Sunday, August 06, 2006

Day 2: The Piquenique.

(Faux Jazz Agers on Governors' Island.)

Well, one might think that we'd have spent our first day in Brooklyn moving things in and generally getting settled. However, one would be wrong, as we had bigger fish to fry: the long-awaited, anxiously anticipated, &tc &tc, Governors' Island picnic!

Governors' Island is a strange anomaly in the New York City area: it doesn't have that many people on it. Indeed it is possible to find yourself, on a sunny weekend afternoon, ENTIRELY ALONE IN A PUBLIC PLACE. Believe you me, this is noteworthy. The island is also notable for being a former army garrison/fort/stronghold type place, for looking rather like it's somewhere in South Carolina, and best of all, for being only a free ferry ride away from Lower Manhattan. (You board the ferry from a green building beside the Staten Island ferry on the bottom tip of Manhattan.)

The day of our picnic was also, unbeknownst to us, a "Jazz Age" Day.
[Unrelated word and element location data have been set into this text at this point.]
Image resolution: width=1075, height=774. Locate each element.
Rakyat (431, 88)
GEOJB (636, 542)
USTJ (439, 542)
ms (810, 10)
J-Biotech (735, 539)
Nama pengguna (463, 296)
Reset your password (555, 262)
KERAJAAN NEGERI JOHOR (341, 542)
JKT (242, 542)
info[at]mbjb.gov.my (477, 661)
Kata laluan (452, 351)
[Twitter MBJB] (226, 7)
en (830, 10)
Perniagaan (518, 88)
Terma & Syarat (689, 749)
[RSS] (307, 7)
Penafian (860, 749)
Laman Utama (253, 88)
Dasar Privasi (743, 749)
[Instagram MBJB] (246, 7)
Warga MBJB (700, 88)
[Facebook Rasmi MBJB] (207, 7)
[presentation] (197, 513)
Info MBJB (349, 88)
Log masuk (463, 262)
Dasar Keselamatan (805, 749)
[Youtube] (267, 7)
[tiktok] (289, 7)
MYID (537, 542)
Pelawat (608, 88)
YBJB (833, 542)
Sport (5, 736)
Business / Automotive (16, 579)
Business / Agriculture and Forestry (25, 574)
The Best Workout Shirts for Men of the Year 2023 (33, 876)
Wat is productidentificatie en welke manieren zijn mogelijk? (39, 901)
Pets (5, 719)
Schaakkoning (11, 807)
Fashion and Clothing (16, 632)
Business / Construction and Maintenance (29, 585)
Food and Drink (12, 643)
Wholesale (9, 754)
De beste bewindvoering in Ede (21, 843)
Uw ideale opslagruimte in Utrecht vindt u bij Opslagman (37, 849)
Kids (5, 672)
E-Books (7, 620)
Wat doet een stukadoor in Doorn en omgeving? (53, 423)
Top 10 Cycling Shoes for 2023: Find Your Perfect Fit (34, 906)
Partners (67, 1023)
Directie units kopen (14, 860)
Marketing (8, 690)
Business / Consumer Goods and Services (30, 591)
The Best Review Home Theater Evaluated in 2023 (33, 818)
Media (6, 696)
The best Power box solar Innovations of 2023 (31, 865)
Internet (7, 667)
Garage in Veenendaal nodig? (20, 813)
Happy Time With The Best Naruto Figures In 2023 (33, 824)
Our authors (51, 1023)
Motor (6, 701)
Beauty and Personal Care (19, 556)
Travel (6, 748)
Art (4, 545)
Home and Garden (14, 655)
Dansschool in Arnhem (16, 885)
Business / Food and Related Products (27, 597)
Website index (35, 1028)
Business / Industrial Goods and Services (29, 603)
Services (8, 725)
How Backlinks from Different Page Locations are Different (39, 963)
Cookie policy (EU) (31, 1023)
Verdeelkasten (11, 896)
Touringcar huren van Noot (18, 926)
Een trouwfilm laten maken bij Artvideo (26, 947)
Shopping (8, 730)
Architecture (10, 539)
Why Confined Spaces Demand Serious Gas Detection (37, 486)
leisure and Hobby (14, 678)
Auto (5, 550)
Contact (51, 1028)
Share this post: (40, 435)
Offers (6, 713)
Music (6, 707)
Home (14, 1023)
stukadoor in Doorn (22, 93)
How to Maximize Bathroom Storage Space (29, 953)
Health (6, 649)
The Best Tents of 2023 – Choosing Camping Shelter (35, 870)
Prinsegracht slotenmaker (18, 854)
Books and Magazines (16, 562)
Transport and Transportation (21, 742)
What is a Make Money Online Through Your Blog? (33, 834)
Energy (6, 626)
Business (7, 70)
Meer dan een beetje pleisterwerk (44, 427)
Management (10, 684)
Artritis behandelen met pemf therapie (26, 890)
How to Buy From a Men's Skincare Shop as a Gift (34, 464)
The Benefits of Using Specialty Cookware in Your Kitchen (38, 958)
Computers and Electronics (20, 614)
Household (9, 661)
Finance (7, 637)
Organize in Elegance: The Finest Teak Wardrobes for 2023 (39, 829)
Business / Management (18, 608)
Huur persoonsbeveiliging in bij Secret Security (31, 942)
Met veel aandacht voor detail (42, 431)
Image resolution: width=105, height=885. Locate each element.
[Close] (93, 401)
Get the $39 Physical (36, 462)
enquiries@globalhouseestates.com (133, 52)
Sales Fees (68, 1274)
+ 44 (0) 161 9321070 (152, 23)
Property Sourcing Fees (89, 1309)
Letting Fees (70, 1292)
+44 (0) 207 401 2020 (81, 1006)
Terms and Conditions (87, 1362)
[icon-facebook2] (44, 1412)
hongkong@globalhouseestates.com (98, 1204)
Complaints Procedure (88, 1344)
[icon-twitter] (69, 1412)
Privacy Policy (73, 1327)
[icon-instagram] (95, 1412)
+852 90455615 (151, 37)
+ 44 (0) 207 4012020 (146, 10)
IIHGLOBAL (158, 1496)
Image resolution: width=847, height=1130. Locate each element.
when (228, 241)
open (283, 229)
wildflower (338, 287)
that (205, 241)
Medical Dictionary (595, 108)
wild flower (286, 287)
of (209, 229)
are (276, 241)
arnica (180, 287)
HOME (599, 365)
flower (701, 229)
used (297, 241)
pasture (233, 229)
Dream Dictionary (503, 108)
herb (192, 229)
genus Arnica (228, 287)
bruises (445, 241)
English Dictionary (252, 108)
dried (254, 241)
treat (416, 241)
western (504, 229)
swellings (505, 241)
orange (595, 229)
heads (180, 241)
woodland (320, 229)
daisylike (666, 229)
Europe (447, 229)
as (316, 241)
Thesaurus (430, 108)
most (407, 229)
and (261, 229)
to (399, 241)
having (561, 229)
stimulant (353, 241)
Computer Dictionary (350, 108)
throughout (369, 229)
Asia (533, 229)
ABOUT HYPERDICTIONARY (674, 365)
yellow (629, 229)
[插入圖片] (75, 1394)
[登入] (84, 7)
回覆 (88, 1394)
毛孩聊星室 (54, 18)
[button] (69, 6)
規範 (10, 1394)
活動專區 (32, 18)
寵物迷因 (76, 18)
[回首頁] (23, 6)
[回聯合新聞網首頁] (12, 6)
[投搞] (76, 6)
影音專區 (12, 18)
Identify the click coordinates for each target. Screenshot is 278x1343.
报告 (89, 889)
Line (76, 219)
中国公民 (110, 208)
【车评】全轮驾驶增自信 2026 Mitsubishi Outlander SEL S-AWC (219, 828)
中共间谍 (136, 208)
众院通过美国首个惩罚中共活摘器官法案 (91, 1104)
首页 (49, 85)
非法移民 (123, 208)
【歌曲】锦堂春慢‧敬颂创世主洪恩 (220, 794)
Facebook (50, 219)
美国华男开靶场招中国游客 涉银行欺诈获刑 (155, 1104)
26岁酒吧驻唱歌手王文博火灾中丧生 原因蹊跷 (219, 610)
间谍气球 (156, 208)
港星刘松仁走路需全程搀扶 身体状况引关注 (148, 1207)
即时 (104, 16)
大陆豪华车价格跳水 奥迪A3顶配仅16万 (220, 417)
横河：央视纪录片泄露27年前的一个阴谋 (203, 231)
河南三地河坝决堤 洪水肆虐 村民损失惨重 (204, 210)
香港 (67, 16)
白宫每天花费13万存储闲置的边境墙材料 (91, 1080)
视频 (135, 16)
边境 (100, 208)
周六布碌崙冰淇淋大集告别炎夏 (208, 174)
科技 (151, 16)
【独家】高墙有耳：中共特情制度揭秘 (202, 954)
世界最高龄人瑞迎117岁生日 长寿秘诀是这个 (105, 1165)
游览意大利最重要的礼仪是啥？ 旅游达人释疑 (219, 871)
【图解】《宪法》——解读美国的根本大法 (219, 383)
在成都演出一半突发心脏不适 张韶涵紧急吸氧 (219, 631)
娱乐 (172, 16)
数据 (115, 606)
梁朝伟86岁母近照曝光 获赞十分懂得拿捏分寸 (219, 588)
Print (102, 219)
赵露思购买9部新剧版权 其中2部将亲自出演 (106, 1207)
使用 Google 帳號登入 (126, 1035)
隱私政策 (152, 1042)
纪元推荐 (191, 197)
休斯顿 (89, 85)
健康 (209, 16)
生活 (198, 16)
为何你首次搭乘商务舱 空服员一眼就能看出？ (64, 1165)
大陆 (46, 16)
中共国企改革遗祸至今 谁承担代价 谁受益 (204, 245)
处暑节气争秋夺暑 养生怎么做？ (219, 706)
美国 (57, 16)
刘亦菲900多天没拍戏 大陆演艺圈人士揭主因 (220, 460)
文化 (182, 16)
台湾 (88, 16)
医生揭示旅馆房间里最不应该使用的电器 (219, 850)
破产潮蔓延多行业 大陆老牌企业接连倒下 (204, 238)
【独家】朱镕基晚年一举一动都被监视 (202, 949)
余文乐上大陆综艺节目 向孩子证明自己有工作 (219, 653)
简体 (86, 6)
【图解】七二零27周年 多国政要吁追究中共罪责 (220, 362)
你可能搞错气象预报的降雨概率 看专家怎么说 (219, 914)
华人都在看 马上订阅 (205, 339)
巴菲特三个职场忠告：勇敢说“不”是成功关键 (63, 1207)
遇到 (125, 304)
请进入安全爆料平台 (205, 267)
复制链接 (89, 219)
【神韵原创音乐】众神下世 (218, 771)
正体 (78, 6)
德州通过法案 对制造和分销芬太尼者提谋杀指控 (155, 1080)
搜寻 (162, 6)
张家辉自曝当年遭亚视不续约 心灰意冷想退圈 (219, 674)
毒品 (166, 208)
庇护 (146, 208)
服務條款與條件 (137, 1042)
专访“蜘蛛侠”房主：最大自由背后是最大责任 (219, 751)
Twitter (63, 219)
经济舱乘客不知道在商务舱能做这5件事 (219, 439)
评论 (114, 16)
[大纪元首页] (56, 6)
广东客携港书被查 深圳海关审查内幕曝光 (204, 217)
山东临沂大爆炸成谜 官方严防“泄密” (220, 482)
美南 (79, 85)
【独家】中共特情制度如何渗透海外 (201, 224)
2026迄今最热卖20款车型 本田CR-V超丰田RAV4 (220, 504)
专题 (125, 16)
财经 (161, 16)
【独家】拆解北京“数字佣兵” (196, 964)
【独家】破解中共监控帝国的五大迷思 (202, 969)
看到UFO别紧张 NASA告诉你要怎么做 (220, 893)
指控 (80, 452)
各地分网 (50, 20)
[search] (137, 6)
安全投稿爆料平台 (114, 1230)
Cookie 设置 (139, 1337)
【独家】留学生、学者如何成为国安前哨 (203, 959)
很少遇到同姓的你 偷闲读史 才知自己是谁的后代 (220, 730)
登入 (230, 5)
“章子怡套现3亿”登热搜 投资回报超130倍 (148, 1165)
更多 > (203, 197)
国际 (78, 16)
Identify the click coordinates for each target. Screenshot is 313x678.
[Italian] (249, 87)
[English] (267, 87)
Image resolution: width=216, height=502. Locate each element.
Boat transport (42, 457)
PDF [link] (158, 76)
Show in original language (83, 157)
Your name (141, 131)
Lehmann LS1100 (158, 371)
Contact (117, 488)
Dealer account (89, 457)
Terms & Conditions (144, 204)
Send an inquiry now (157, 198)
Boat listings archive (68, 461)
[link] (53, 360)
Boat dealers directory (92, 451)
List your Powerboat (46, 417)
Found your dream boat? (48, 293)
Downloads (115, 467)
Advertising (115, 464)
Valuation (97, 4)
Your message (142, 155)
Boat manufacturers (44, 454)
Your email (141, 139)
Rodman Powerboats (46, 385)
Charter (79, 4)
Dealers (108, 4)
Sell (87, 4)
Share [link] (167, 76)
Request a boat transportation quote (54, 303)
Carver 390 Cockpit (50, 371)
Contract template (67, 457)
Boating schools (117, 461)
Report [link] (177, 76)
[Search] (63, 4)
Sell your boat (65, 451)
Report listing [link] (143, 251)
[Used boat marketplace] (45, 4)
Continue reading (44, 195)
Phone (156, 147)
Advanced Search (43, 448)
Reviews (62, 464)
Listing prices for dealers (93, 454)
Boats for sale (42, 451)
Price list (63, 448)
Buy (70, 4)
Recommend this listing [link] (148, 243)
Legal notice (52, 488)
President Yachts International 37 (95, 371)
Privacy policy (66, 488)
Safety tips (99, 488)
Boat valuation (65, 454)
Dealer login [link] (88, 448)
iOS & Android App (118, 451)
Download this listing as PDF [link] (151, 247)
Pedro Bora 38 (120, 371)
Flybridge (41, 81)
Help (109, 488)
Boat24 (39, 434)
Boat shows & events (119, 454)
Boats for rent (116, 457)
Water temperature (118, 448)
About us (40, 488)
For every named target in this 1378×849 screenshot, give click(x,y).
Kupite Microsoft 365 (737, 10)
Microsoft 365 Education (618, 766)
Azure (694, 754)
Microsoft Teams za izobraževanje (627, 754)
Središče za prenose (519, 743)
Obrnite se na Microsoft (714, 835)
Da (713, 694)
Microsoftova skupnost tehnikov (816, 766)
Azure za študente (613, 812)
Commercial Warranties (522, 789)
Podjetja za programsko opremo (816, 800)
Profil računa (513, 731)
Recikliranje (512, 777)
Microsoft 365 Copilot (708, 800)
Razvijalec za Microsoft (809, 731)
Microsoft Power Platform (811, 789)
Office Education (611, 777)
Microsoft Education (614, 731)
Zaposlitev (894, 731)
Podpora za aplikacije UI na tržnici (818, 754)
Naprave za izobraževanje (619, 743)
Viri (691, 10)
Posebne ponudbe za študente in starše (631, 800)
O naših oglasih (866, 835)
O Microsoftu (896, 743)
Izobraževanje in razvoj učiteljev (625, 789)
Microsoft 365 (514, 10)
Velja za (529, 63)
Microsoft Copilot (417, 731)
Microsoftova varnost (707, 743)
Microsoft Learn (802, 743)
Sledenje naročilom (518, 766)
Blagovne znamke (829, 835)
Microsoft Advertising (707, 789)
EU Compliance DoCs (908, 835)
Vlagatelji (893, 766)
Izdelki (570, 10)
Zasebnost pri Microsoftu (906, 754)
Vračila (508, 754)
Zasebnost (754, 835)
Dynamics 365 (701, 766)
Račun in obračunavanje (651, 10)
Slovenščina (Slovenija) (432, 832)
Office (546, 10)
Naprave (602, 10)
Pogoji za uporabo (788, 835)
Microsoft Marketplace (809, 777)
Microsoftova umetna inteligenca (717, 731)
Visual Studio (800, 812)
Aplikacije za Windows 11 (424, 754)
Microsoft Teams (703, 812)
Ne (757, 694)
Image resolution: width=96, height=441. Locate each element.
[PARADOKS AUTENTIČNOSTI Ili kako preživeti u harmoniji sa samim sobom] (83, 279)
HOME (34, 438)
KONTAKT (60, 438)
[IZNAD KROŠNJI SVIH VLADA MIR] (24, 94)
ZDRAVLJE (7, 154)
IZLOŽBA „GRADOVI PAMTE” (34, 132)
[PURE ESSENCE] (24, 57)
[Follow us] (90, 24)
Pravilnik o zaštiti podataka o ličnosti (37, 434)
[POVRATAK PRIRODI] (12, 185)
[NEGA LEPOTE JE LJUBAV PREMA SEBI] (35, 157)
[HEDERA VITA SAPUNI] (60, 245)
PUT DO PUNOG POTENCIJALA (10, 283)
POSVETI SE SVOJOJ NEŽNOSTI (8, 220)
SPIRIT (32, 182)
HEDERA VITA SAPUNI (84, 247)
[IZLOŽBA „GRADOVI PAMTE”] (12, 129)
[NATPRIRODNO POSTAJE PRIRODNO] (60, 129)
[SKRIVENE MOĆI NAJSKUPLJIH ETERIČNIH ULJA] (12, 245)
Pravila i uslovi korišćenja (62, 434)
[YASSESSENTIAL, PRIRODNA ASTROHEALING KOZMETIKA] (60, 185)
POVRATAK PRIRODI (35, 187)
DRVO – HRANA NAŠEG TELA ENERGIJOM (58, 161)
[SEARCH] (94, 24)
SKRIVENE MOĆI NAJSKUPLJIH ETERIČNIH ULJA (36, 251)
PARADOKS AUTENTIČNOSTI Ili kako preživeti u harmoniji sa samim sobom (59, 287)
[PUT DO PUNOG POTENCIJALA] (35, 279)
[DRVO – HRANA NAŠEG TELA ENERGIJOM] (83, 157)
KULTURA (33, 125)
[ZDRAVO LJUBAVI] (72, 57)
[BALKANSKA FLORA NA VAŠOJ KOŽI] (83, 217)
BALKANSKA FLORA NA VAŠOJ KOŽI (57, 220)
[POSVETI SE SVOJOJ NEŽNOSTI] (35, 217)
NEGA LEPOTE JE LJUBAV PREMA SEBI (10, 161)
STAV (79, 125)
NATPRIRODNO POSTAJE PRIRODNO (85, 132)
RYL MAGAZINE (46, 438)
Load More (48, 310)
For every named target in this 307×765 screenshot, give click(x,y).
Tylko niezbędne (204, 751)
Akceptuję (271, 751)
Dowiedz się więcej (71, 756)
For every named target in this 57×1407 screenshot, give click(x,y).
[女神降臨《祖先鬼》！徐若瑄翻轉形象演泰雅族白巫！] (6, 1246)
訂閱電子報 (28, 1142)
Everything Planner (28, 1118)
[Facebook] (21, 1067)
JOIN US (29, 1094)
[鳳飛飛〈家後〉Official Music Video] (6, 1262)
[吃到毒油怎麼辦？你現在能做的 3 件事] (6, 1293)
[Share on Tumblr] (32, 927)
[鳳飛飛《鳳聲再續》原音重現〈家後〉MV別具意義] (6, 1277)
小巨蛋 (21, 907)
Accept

This meant not only that there was a jazz band serenading us for the length of our picnic, and that there were free Charleston lessons, but also that we were inexplicably surrounded by large clumps of people dressed in period costume. Frocks. Striped suits. And oh, the hats. See above.

As for the picnic, we ate, we chattered, we frisbeed and strolled and giggled and snoozed. It was a lovely time. Then we went back to Brooklyn and packed things into cars and carried heavy things up narrow flights of stairs. But, picnic!